Task description: Excluding any images, copy all of the lines below precisely as written.

Exercise data:
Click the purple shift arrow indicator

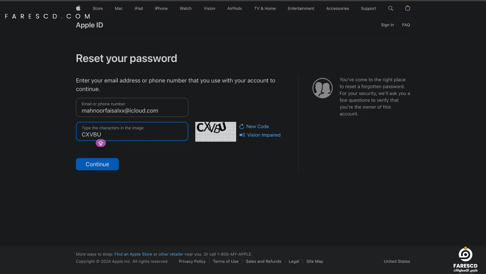coord(101,143)
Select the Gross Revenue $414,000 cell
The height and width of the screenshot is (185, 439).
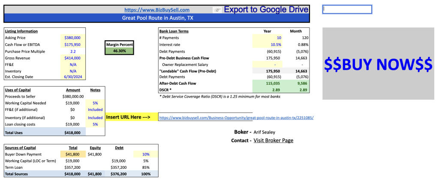tap(73, 58)
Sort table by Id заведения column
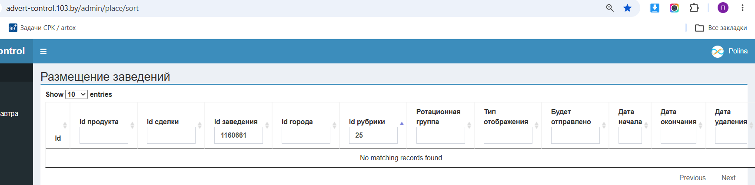This screenshot has width=755, height=185. 236,122
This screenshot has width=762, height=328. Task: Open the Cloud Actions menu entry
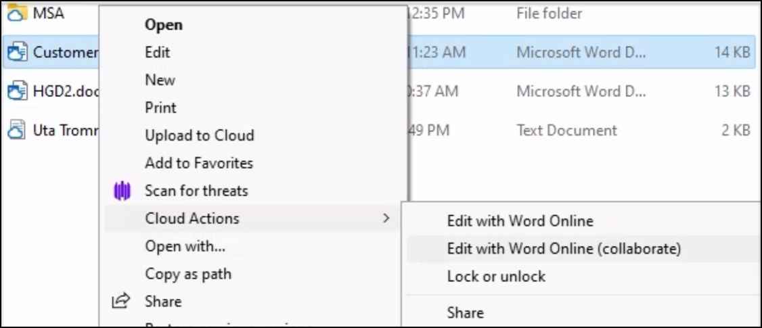pyautogui.click(x=192, y=218)
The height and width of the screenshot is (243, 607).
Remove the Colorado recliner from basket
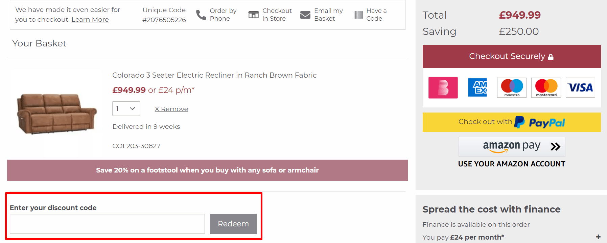click(x=171, y=109)
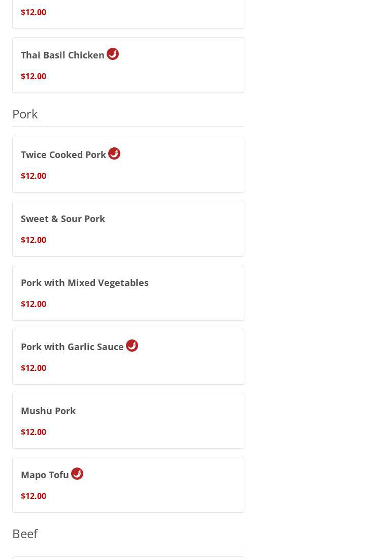Open the Thai Basil Chicken item
The image size is (391, 559).
click(x=62, y=55)
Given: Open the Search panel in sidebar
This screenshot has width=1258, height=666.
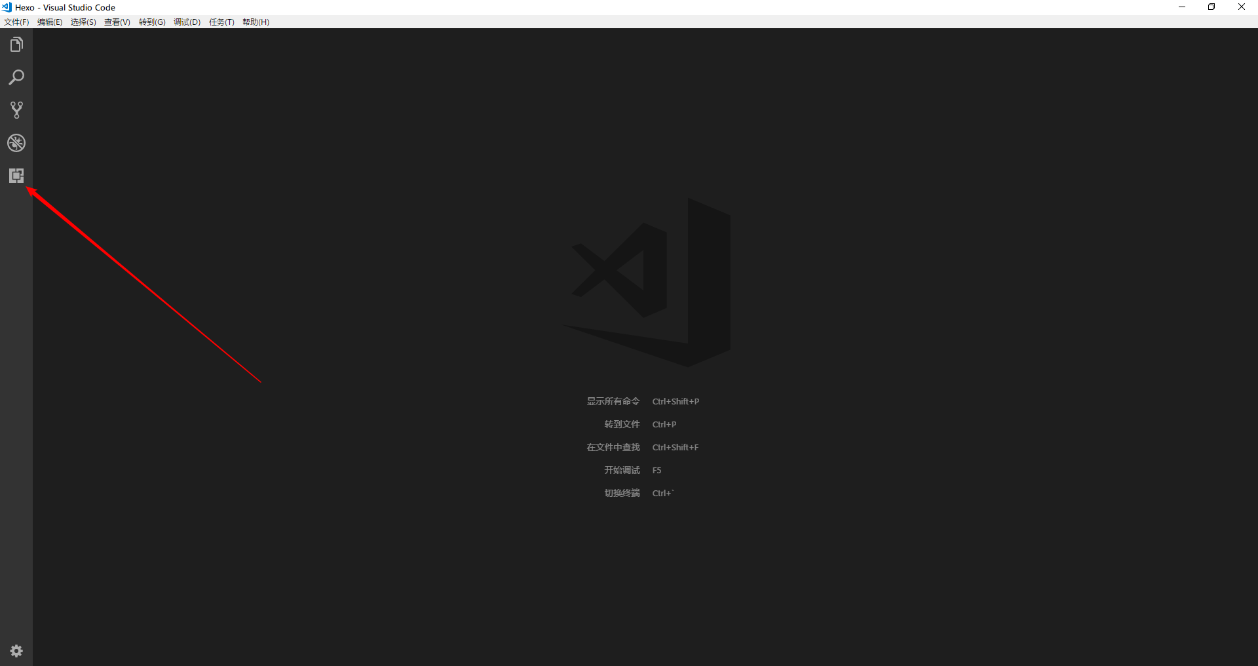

Output below:
Click the purple shift arrow indicator

coord(101,143)
Select the Gross Revenue $414,000 cell
The height and width of the screenshot is (185, 439).
tap(73, 58)
Sort table by Id заведения column
This screenshot has width=755, height=185. 236,122
This screenshot has width=762, height=328. Task: Open the Cloud Actions menu entry
pyautogui.click(x=192, y=218)
The height and width of the screenshot is (243, 607).
Remove the Colorado recliner from basket
click(x=171, y=109)
Open the Thai Basil Chicken item
The image size is (391, 559).
click(x=62, y=55)
Given: Open the Search panel in sidebar
This screenshot has width=1258, height=666.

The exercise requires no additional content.